* _Goal of the exercise_
Transcribe exactly the lines from the one containing "Instruction: Check the カスタマイズ名 checkbox" through the last line of the listing below, inclusive, and nothing beyond them.
*** Input Section Begins ***
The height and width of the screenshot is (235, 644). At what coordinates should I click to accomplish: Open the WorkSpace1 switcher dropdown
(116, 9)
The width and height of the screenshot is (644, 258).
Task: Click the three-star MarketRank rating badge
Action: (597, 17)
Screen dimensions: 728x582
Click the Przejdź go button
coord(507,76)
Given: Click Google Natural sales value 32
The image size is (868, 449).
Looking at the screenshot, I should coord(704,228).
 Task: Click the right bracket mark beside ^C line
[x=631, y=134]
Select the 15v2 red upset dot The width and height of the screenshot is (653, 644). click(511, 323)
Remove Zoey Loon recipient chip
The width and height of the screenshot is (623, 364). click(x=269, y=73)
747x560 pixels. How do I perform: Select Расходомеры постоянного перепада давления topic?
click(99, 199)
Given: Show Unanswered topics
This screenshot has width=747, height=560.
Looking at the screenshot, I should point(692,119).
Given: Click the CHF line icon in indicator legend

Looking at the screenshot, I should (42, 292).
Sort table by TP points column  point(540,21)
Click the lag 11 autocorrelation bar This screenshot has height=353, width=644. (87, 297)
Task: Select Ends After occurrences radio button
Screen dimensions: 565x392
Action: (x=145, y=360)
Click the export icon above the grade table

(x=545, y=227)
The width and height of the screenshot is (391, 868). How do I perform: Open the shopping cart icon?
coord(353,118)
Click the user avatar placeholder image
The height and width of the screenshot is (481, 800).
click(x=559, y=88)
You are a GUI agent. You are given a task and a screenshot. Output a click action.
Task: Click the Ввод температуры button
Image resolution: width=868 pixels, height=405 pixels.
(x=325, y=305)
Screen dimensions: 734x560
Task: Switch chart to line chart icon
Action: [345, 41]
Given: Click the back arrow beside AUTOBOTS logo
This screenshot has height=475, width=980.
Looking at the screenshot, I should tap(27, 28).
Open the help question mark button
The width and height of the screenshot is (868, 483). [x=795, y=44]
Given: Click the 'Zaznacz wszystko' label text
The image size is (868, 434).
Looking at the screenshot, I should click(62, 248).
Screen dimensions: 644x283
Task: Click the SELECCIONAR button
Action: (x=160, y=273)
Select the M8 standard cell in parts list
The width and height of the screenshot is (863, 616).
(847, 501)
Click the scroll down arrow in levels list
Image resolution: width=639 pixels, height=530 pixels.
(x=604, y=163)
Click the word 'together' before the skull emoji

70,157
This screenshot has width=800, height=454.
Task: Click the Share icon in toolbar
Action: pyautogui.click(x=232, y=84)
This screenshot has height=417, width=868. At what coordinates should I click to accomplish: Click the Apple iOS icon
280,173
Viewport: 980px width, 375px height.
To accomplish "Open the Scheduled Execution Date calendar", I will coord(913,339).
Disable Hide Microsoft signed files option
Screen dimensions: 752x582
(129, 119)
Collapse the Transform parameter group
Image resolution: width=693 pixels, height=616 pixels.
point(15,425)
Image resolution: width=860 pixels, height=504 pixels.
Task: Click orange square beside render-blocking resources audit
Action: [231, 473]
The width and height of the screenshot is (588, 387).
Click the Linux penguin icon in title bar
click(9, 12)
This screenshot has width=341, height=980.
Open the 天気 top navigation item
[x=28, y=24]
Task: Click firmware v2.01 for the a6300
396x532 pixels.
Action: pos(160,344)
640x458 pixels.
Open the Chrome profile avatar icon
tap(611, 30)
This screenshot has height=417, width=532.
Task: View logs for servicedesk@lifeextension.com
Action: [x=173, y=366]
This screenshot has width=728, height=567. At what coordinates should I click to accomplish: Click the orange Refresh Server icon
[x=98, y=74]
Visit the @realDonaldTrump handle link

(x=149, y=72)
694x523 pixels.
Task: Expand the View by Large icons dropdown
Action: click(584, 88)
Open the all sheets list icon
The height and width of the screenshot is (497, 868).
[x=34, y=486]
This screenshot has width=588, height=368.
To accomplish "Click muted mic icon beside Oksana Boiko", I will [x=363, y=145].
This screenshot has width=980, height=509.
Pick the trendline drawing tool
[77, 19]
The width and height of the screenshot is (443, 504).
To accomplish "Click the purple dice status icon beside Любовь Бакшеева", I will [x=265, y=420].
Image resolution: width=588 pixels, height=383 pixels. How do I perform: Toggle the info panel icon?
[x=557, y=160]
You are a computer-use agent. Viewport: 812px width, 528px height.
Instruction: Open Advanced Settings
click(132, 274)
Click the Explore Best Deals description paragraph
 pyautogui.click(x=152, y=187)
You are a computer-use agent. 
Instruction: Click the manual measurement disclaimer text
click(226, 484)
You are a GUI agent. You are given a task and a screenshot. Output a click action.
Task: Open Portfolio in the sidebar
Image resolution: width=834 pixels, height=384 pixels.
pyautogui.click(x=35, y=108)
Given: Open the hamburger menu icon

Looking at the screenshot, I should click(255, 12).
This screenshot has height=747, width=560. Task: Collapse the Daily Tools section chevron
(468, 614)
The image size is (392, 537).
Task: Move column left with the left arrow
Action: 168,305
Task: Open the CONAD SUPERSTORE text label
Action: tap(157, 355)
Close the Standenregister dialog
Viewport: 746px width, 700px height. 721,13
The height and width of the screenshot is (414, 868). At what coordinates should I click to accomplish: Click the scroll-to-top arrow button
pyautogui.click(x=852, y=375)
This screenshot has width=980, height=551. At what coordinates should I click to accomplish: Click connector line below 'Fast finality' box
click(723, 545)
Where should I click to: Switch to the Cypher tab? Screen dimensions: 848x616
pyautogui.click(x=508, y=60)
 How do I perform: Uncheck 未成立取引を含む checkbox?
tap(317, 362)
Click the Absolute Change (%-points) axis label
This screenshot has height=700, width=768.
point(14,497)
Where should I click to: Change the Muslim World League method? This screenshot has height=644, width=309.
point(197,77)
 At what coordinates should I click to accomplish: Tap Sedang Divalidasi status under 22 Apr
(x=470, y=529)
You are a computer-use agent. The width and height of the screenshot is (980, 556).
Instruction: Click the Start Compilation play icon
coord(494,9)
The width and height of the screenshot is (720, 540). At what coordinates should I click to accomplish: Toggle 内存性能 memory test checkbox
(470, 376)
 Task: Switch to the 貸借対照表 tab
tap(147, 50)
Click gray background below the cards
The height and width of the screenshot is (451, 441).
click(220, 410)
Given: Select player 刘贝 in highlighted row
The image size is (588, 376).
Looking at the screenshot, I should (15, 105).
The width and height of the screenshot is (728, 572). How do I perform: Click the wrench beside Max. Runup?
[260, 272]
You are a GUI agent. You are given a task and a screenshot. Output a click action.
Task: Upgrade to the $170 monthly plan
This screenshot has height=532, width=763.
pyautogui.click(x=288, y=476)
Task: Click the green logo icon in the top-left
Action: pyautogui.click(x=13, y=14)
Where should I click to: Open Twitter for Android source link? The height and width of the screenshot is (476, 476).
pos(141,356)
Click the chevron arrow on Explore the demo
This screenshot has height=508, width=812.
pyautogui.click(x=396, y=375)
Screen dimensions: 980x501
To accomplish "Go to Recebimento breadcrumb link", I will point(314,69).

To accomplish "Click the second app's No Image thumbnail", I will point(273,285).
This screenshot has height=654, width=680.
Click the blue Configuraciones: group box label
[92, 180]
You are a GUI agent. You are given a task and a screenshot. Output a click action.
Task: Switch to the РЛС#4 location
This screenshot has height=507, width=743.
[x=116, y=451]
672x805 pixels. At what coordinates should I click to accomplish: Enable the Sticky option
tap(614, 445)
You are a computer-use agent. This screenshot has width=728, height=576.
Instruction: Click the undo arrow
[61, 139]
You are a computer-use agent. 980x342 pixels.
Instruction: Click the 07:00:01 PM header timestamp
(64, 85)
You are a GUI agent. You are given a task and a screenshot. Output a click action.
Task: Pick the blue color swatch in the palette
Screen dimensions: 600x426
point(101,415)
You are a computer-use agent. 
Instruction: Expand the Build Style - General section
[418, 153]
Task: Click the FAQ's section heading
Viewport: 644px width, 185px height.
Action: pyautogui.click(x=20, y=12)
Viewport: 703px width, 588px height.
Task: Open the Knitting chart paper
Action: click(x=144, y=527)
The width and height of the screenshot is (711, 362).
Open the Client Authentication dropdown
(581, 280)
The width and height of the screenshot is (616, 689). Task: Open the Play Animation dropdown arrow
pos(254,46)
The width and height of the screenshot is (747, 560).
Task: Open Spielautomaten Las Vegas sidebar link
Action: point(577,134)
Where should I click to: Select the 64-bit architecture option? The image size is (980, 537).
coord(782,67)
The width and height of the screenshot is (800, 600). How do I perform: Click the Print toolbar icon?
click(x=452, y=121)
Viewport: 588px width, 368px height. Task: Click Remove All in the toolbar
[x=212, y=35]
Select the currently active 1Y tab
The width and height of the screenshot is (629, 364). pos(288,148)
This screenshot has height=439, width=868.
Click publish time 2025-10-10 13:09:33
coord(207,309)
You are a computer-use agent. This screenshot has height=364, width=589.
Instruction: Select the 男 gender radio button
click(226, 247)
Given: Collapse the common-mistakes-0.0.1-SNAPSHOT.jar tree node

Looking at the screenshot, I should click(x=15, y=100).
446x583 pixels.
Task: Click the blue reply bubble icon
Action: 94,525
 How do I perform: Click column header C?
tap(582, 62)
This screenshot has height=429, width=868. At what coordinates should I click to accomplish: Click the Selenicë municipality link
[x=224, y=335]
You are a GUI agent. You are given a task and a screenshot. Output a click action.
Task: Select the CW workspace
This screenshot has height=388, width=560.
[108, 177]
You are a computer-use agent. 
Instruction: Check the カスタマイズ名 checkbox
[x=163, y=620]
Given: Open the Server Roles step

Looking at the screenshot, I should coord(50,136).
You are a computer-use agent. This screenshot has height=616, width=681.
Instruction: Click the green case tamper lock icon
*** Input Section Ends ***
* _Exercise answer_
Instruction: Check the カスタマイズ名 checkbox
[x=163, y=620]
Given: Open the Server Roles step

Looking at the screenshot, I should coord(50,136).
You are a computer-use agent. This screenshot has height=616, width=681.
Instruction: Click the green case tamper lock icon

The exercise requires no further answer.